When my sister and I were (not so) little, we used to watch the Nickelodeon show Hey Arnold! (when we weren't watching Mexican soap operas, that is). In one episode, Arnold resolves to complete every activity on a list that supposedly consitutes a recipe for a perfect Saturday. As one might expect, misadventures and life lessons ensue.

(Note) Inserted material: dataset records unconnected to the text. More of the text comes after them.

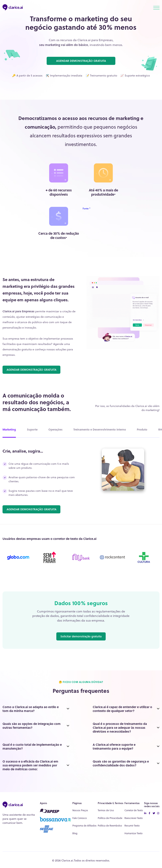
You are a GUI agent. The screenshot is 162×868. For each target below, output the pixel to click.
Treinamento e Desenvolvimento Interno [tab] (100, 430)
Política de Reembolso (110, 826)
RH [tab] (160, 430)
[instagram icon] (158, 813)
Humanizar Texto (133, 833)
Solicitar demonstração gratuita (81, 636)
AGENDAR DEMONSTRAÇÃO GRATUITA (81, 61)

I set out to complete a list of my own this past weekend, when Chile celebrated its independence. As those who have lived here know, saying the Fiestas Patrias are a big deal in Chile is an understatement. And since I never know which September 18 will be my last in Chile, I try to live it up each year. This time around, I had compiled a mental checklist of activities that, in my mind, stood to make this year's Fiestas Patrias memorable:
1. Spend time with friends. OK, kind of an obvious one. Part of what made this round of Fiestas Patrias so enjoyable for me, though, was the fact that I was able to spend it with a wide variety of people: workmates, new friends, old friends, friends I hadn't seen for months, and people I met along the way. The marathonic nature of Chile's September celebrations lends itself to this. This and severe hangovers, which -- luckily -- did not afflict me this year.

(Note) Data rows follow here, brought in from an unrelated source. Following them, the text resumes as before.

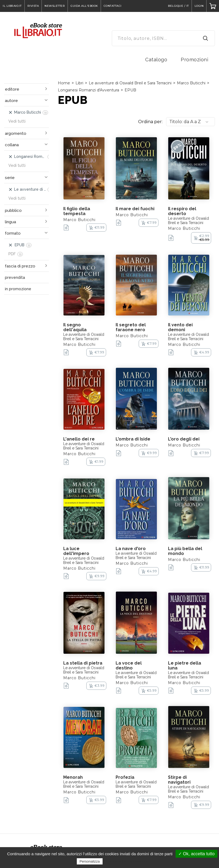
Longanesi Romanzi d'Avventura (89, 90)
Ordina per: (150, 122)
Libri (79, 83)
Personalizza (90, 861)
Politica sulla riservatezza (127, 861)
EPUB (130, 90)
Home (64, 83)
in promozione (18, 289)
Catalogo (156, 59)
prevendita (15, 277)
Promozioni (194, 59)
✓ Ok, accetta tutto (196, 854)
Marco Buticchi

2. Eat ungodly amounts of food off a grill. Mission accomplished. Twice.
3. Drink chicha. This sweet alcoholic cider isn't something I would necessarily keep in my fridge year round, but it is just as much a Fiestas Patrias staple as empanadas or meat kabobs. I also had the pleasure of ingesting navegado, which is red wine boiled with sugar and orange slices -- a tasty and efficient way to warm up when the coals under the grill start burning low.

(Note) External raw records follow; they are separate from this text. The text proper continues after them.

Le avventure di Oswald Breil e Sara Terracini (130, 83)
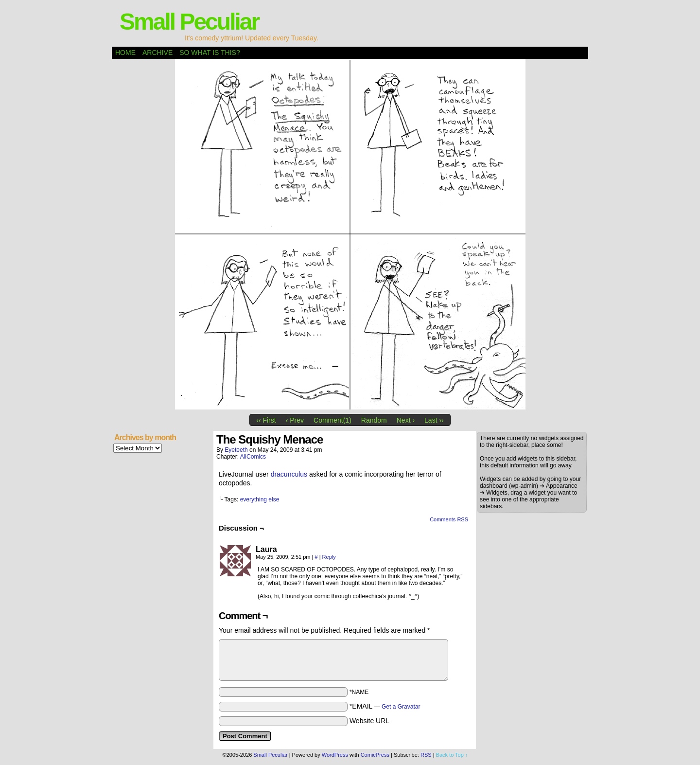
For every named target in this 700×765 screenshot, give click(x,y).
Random (374, 420)
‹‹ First (266, 420)
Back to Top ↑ (452, 755)
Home (125, 53)
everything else (260, 499)
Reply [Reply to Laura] (329, 557)
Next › (405, 420)
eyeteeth (236, 450)
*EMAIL (385, 706)
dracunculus (289, 474)
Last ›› (434, 420)
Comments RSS (449, 519)
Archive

4. Fly a kite. OK, I'll admit it: V. and I didn't actually fly kites in the strict sense of the world. We yanked furiously on their strings in a completely fruitless effort to keep them from nosediving into the ground. Never mind that the seven-year-olds next to us were enjoying some success; we blame lack of wind and faulty kite mechanics.
5. Dance cueca. In all fairness to the cueca, one or both of the previous two words should be in quotes. I know the basic steps and the order in which they come, things I learned on the "Learn to Dance Cueca" DVD a friend sometimes busts out at barbecues. When it comes to dancing with style, however, I'm pretty sure my cueca skills are on par with my kite-flying prowess. Still, if the lights are dim and there are enough people on the dance floor, I dive in. I did so on Friday night at a fonda (public Fiestas Patrias party) in a small (and smoke free -- yay!) bar near downtown Santiago, where two of the four invited bands got heels stomping and handkerchiefs spinning to the beat of Chile's national dance.
If my life were a Nickelodeon cartoon, I would have learned that no list makes for a perfect Fiestas Patrias. In real life, though, I had a pretty damn good time. Tikitikitiiiii!